The Wrack
The Wrack is the Wells Reserve blog, our collective logbook on the web.
The Wrack is the Wells Reserve blog, our collective logbook on the web.
"That seaweed is disgusting. It's ugly, it smells, and it's covered in flies. Why don't you do something about it?"
I can only imagine the phone calls fielded by beach managers from York to Biddeford this summer. I'm sure they got an earful. Southern Maine's tourist magnets, our beautiful sandy beaches, got turned into algae dumps in July. Popular sun-bathing spots were piled high with twisted mounds of seaweed. Vacationers were none too pleased.

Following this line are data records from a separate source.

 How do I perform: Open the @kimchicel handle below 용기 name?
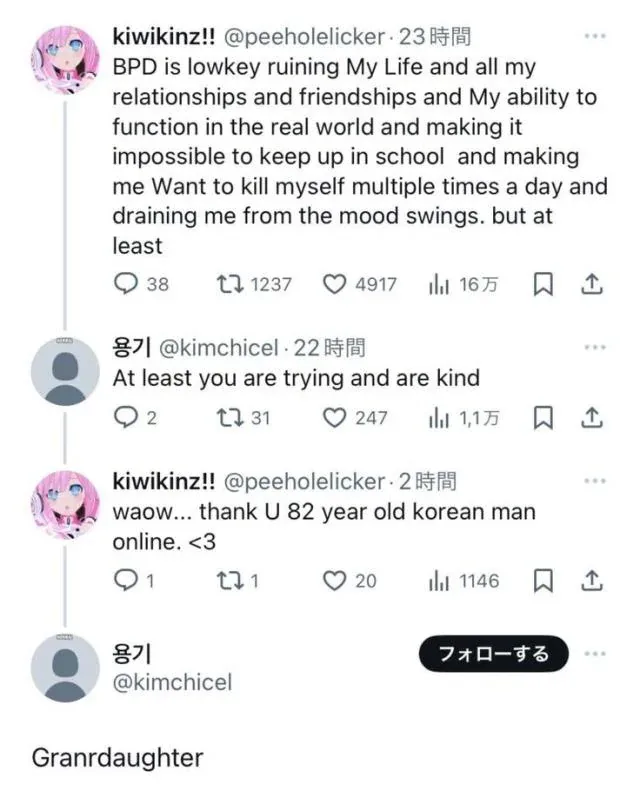pyautogui.click(x=172, y=682)
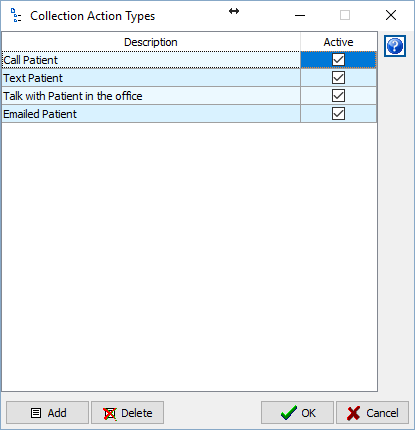
Task: Uncheck Active for Call Patient
Action: 338,60
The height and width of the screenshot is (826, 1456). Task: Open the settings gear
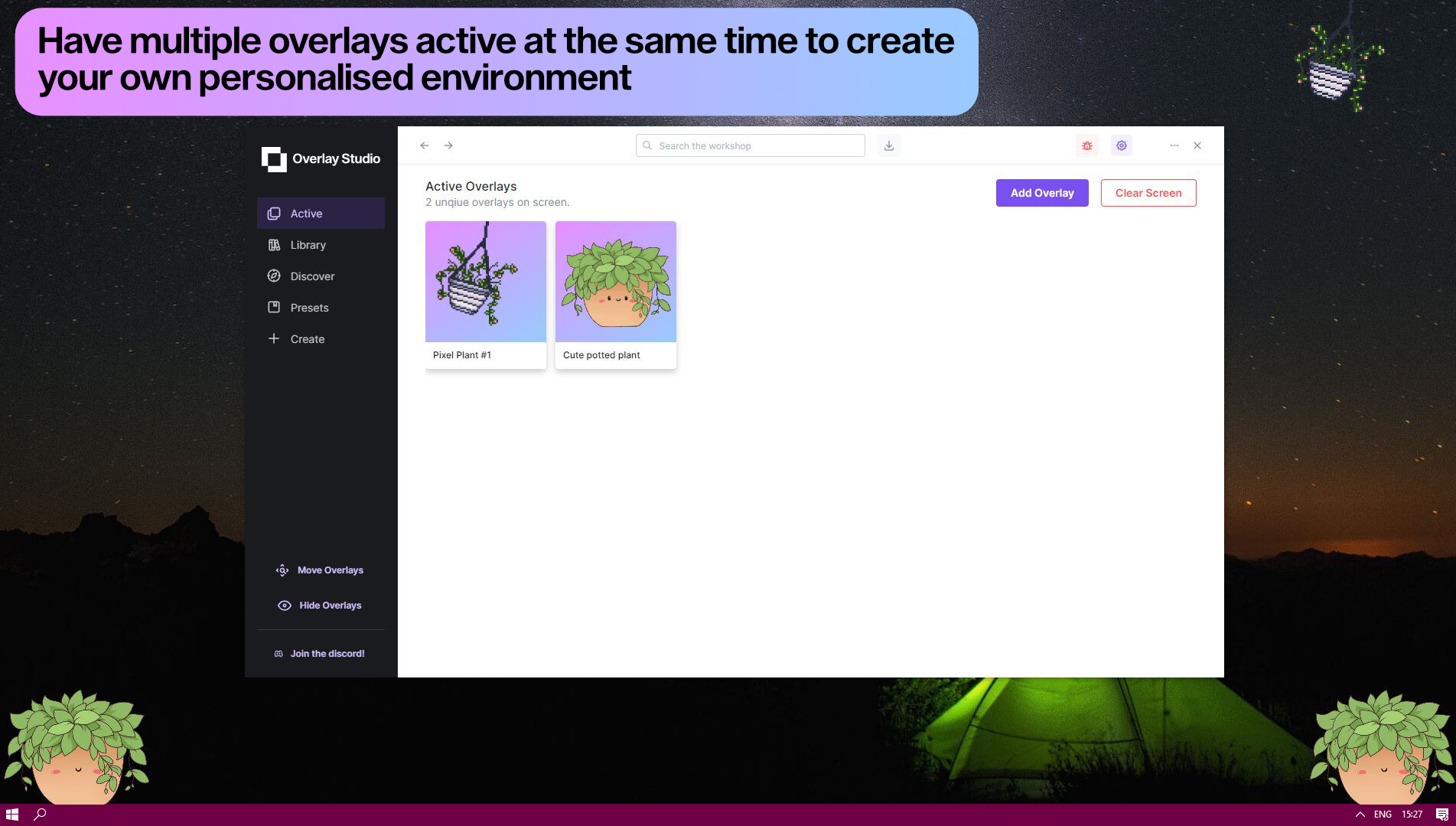tap(1121, 145)
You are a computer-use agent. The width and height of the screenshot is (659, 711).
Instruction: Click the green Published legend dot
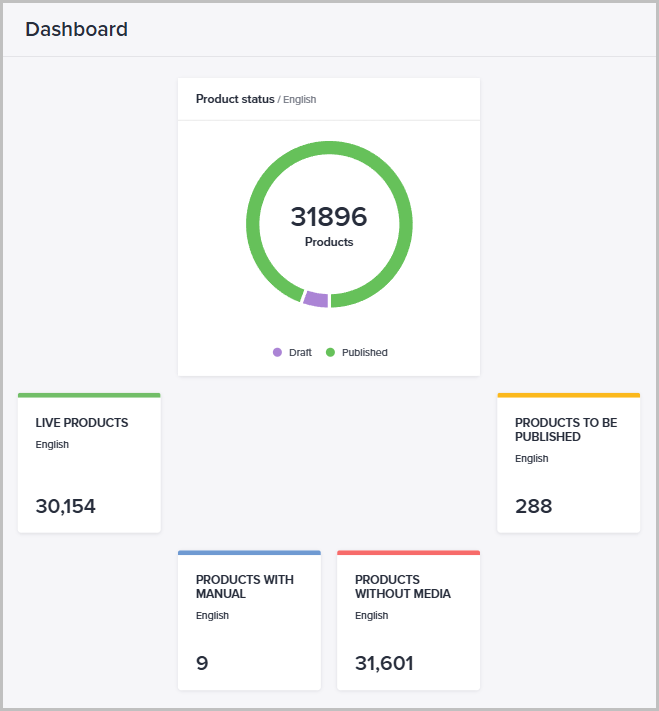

Peeved visitors took to social media to vent their frustration. Empathetic local officials tried to explain. The press pounced.
By and large, reporting was solid and balanced (kudos Deborah McDermott and Gillian Graham), but coverage of the kerfuffle over surf-cast Fucus (and kin) tended to restrict discussion of ecology to the seaweed itself. That ignored the role of wrack in the beach environment.
The biological beach blanket is hugely rich in nutrients. Ask a gardener. When rockweed and kelp and dulse break down on beaches, they feed dunegrass and other land-based plants that are crucial for naturally strengthening the dune system.
The algal bonanza is appreciated by beach flies and sand fleas and the spiders that eat them, and all that buggy biomass is good for birds. Sandpipers and plovers staging on the Maine coast during their southward migration feast on bountiful invertebrates while keeping an eye on the sky for peregrine falcons and merlins that would happily take this food web to another trophic level.
The wrack is an "ecological treasure trove" as well as a thorny beach management issue. At the reserve's Laudholm Beach, take the time to look at the wrack community and appreciate its unique contribution to a complex environment.
Welcome to Maine. The way life should be.